**Given problem:**
Please switch "profile page" to "account page" throughout the lines below and give them again with nothing else changed. Leave the pictures out of your answer.
· · ·
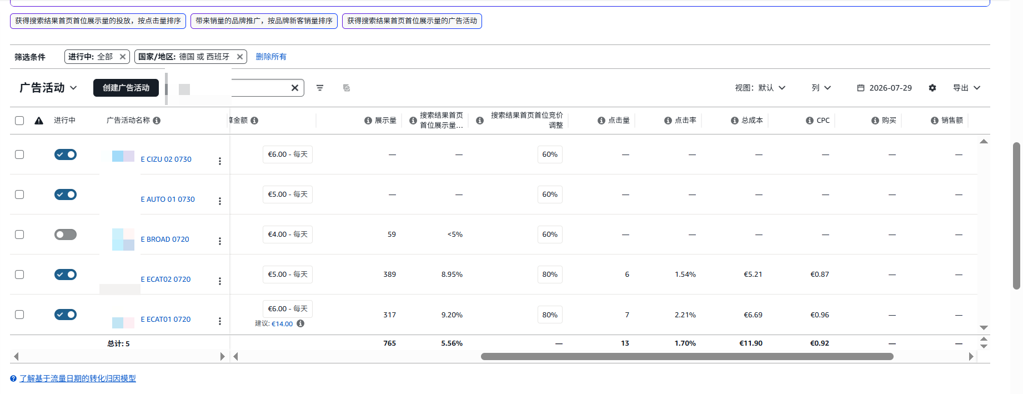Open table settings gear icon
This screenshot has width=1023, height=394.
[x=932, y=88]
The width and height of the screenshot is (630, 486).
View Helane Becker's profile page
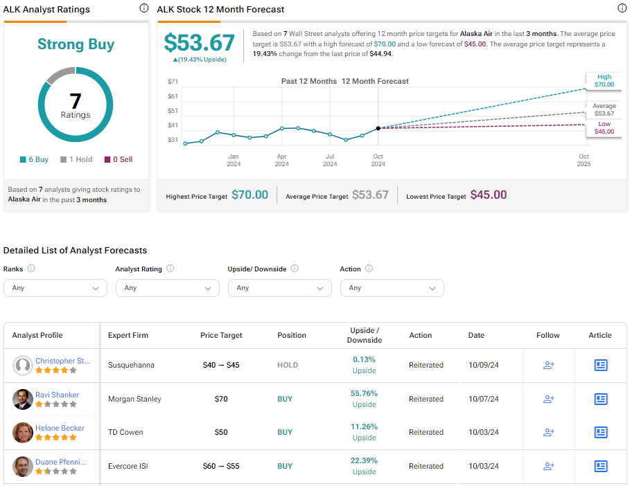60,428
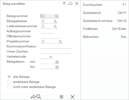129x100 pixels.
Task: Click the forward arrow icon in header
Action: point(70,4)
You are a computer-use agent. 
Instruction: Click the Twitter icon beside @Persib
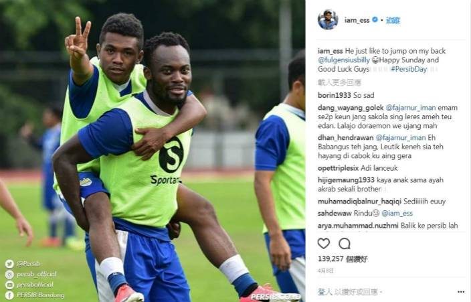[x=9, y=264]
· · ·
**Solution:**
Open table settings gear icon
This screenshot has width=1023, height=394.
[x=932, y=88]
The width and height of the screenshot is (630, 486).
View Helane Becker's account page
60,428
129x100 pixels.
Task: Click the forward arrow icon in header
Action: point(70,4)
You are a computer-use agent. 
Instruction: Click the Twitter icon beside @Persib
[x=9, y=264]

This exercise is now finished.